EXERCISE DETAILS = Copy exactly the stretch of data below from the line with "Image resolution: width=257, height=2576." through the line with "Chestatee River (86, 2334)", including both of those lines.

[Stored data]

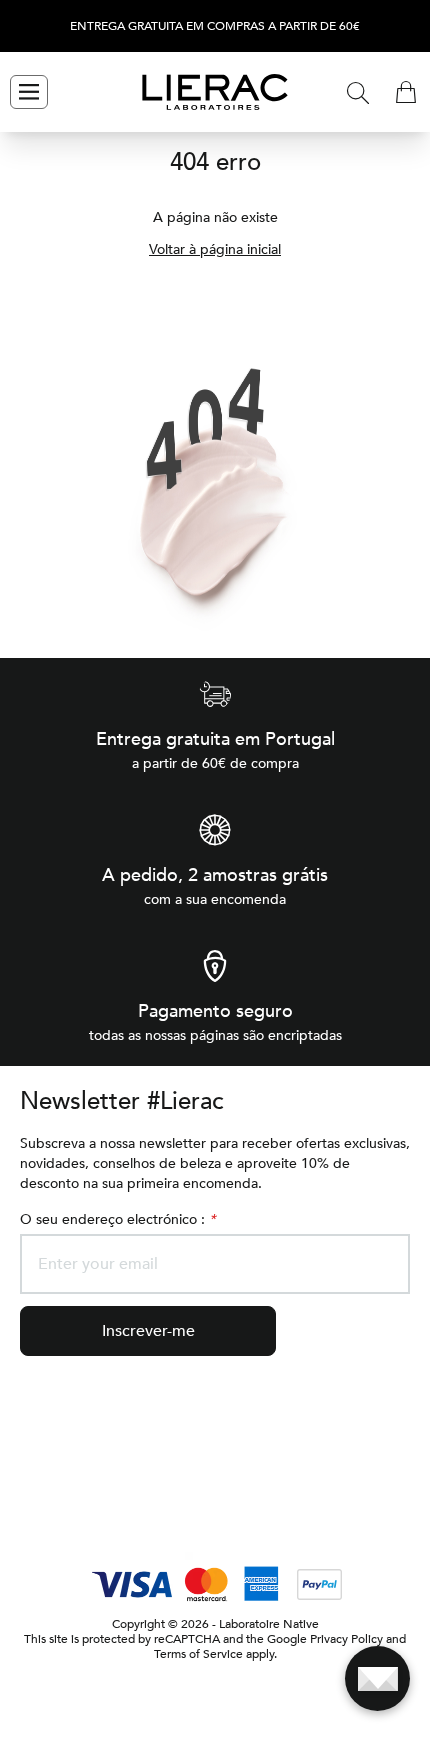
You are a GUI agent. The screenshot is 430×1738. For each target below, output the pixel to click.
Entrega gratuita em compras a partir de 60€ (215, 26)
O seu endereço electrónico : (117, 1219)
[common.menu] (29, 92)
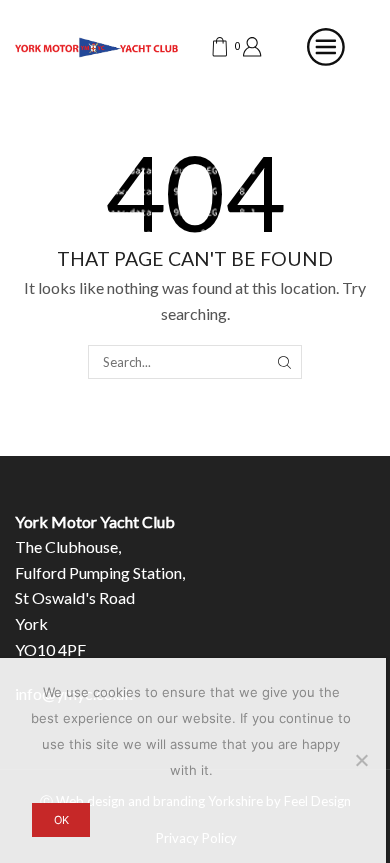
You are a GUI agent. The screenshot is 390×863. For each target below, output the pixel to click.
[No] (361, 760)
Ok (61, 820)
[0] (211, 47)
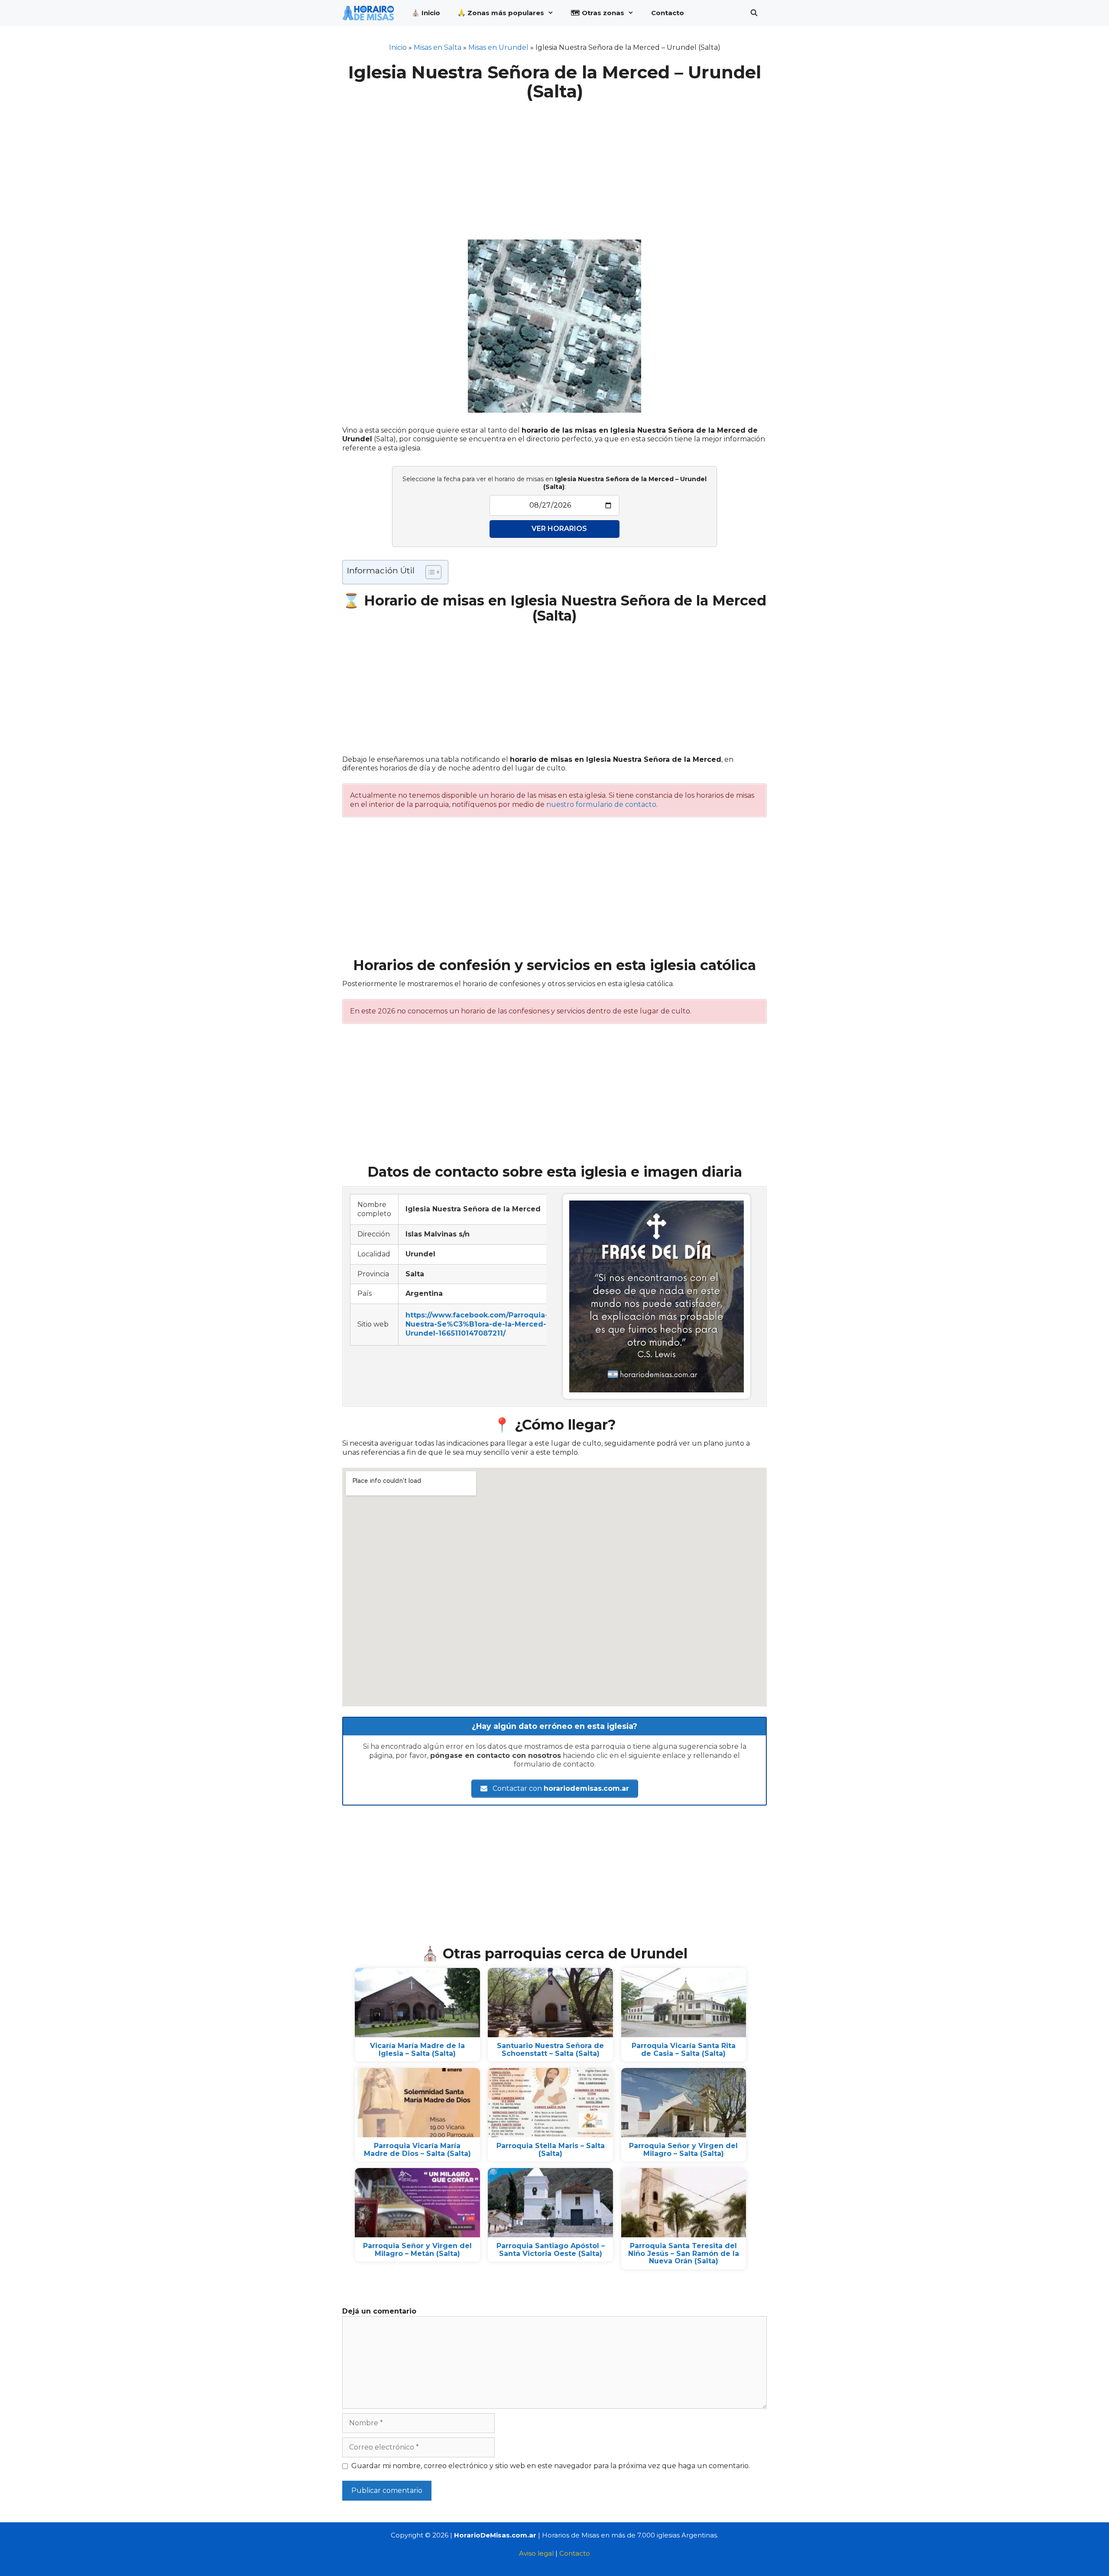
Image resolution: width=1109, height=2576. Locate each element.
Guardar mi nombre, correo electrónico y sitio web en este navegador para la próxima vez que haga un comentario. (550, 2466)
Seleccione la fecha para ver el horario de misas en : (554, 483)
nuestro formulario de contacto (601, 804)
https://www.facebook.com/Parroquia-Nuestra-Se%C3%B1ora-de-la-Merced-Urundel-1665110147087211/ (476, 1324)
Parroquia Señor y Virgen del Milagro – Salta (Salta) (683, 2150)
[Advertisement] (554, 165)
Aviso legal (536, 2553)
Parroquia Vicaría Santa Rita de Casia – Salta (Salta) (684, 2050)
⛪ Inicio (426, 13)
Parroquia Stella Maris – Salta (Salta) (550, 2150)
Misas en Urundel (498, 47)
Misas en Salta (437, 47)
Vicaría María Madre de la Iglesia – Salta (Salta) (417, 2050)
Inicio (398, 47)
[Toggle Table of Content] (429, 572)
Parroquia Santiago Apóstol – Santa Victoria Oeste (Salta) (550, 2250)
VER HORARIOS (559, 528)
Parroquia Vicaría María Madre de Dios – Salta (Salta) (417, 2150)
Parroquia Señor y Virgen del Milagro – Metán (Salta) (417, 2250)
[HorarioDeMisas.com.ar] (370, 13)
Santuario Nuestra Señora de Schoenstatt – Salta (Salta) (550, 2050)
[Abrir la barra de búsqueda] (754, 13)
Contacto (667, 13)
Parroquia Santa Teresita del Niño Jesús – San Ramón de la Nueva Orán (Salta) (683, 2253)
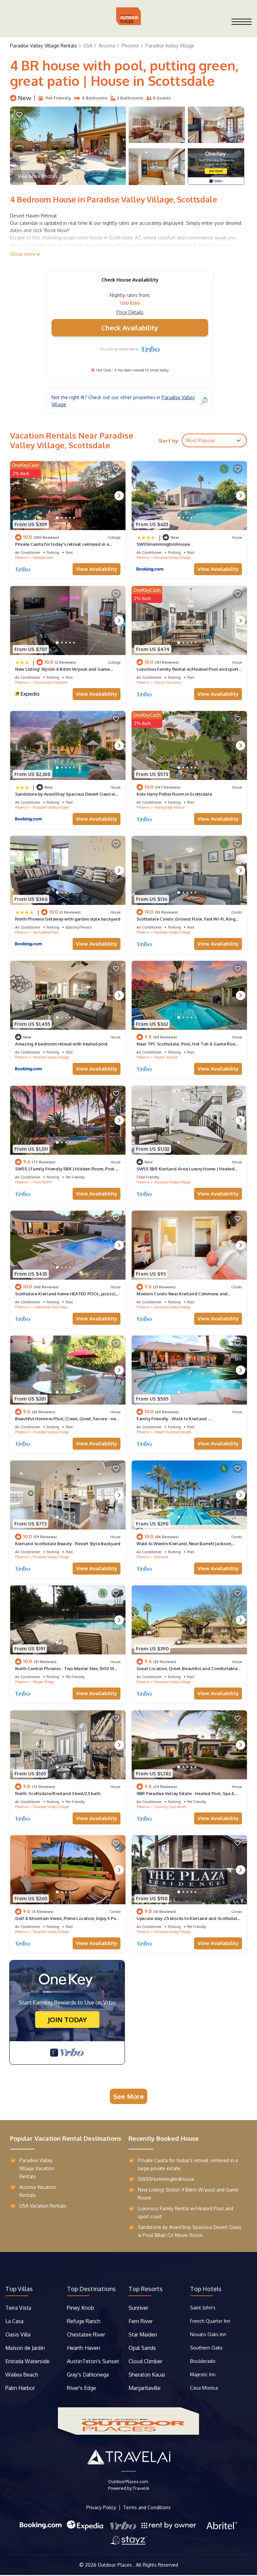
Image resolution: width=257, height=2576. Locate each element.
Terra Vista (18, 2307)
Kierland (161, 1557)
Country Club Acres (170, 1806)
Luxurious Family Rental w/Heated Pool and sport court (185, 2212)
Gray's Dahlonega (88, 2374)
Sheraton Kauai (146, 2374)
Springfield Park (46, 932)
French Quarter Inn (210, 2321)
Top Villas (19, 2288)
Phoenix (130, 45)
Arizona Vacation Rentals (37, 2191)
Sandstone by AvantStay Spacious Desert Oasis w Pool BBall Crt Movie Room (189, 2231)
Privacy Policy (101, 2507)
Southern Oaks (206, 2348)
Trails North (42, 1182)
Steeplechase (43, 557)
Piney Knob (80, 2307)
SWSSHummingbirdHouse (163, 544)
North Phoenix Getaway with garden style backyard (67, 919)
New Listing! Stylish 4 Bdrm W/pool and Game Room (188, 2194)
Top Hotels (206, 2288)
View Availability (96, 569)
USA (87, 45)
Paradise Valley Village (169, 45)
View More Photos (38, 176)
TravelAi (141, 2488)
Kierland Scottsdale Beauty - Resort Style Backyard (67, 1543)
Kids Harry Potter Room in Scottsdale (174, 794)
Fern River (140, 2321)
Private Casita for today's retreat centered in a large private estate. (188, 2164)
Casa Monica (204, 2388)
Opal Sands (142, 2348)
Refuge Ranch (83, 2321)
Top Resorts (145, 2288)
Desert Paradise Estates (172, 1432)
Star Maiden (142, 2334)
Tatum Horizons (167, 682)
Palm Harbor (20, 2388)
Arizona (107, 45)
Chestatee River (86, 2334)
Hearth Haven (83, 2348)
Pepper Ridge (43, 1681)
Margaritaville (145, 2388)
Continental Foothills (50, 682)
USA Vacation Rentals (42, 2206)
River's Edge (81, 2388)
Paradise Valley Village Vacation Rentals (36, 2168)
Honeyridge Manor (169, 807)
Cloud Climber (145, 2361)
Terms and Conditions (147, 2507)
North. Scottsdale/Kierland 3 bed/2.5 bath (57, 1793)
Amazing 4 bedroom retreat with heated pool (61, 1043)
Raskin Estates (166, 1057)
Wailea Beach (22, 2374)
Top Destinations (91, 2288)
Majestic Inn (203, 2374)
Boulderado (203, 2361)
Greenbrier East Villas (50, 1307)
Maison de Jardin (25, 2348)
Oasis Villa (17, 2334)
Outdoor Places (115, 2565)
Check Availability (129, 327)
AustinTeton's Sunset (93, 2361)
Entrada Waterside (27, 2361)
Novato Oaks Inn (208, 2334)
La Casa (14, 2321)
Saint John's (203, 2307)
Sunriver (139, 2307)
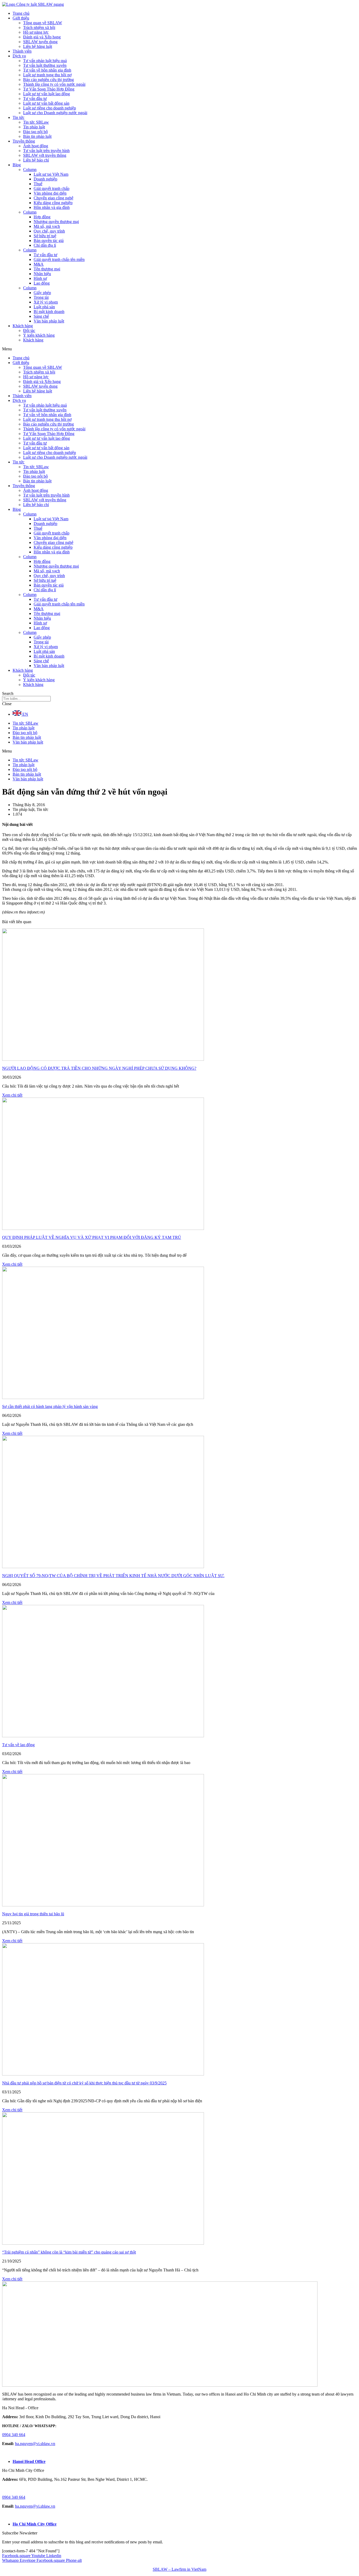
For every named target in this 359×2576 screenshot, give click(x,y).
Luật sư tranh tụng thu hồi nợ (47, 75)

ANSWER AREA =
Image resolution: width=257, height=2576. Locate each element.
Terra Vista (18, 2307)
Kierland (161, 1557)
Country Club Acres (170, 1806)
Luxurious Family Rental w/Heated Pool and sport court (185, 2212)
Gray's Dahlonega (88, 2374)
Sheraton Kauai (146, 2374)
Springfield Park (46, 932)
French Quarter Inn (210, 2321)
Top Villas (19, 2288)
Phoenix (130, 45)
Arizona Vacation Rentals (37, 2191)
Sandstone by AvantStay Spacious Desert Oasis w Pool BBall Crt Movie Room (189, 2231)
Privacy Policy (101, 2507)
Southern Oaks (206, 2348)
Trails North (42, 1182)
Steeplechase (43, 557)
Piney Knob (80, 2307)
SWSSHummingbirdHouse (163, 544)
North Phoenix Getaway with garden style backyard (67, 919)
New Listing! Stylish 4 Bdrm W/pool and Game Room (188, 2194)
Top Hotels (206, 2288)
View Availability (96, 569)
USA (87, 45)
Paradise Valley Village (169, 45)
View More Photos (38, 176)
TravelAi (141, 2488)
Kierland Scottsdale Beauty - Resort Style Backyard (67, 1543)
Kids Harry Potter Room in Scottsdale (174, 794)
Fern River (140, 2321)
Private Casita for today's retreat centered in a large private estate. (188, 2164)
Casa Monica (204, 2388)
Opal Sands (142, 2348)
Refuge Ranch (83, 2321)
Top Resorts (145, 2288)
Desert Paradise Estates (172, 1432)
Star Maiden (142, 2334)
Tatum Horizons (167, 682)
Palm Harbor (20, 2388)
Arizona (107, 45)
Chestatee River (86, 2334)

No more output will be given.